Setelah ditahan KPK,  Eni mengaku tak tahu kalau imbalan yang dia terima ilegal.

Organisasi lingkungan menilai, proyek PLTU dinilai sarat korupsi. Catatan Walhi, kasus serupa pernah terjadi, melibatkan kepala daerah dan pengembang pembangkit listrik kotor batubara.

Contoh kasus korupsi PLTU batubara yang sudah diputus pengadilan antara lain adalah kasus mark up harga lahan PLTU Indramayu 1 oleh mantan Bupati Indramayu Irianto MS Syafiuddin.

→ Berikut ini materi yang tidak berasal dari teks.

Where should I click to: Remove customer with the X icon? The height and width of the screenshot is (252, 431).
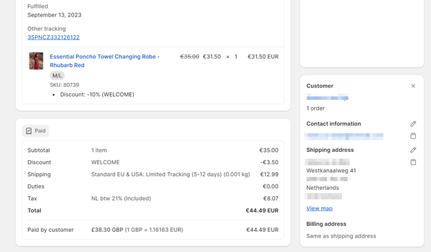tap(413, 86)

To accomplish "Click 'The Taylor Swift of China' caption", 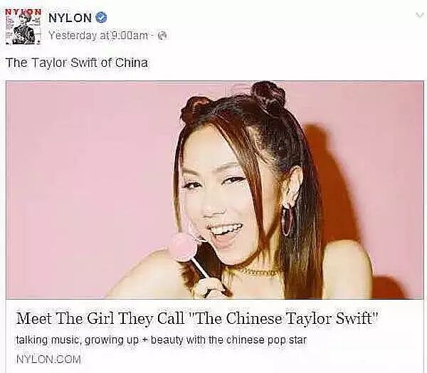I will 77,63.
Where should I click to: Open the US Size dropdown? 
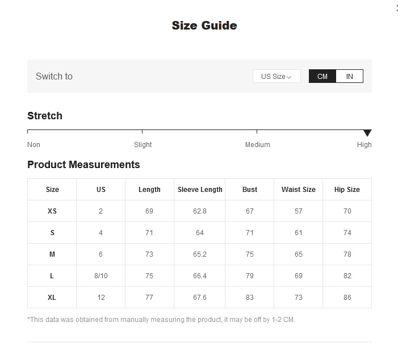tap(276, 76)
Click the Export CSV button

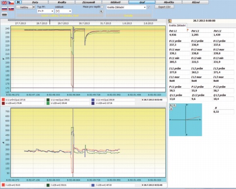pos(164,7)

Ada juga kasus pembebasan lahan PLTU Bunton, Cilacap, melibatkan mantan Sekretaris Daerah Suprihono vonis tahun 2013. Kasus PLTU Tarahan juga menjerat politisi Emir Moeis kala memuluskan perizinan proyek.

“Preseden ini menunjukkan, moda korupsi di sektor ketenagalistrikan terjadi di sepanjang rantai nilai pengembangan proyek, pengadaan dan pengoperasian PLTU,” kata Dwi Sawung, Juru Kampanye Iklim dan Energi Walhi.

Korupsi dapat terjadi di proses pengadaan lahan, proses perizinan, pengadaan teknologi maupun bahan bakar.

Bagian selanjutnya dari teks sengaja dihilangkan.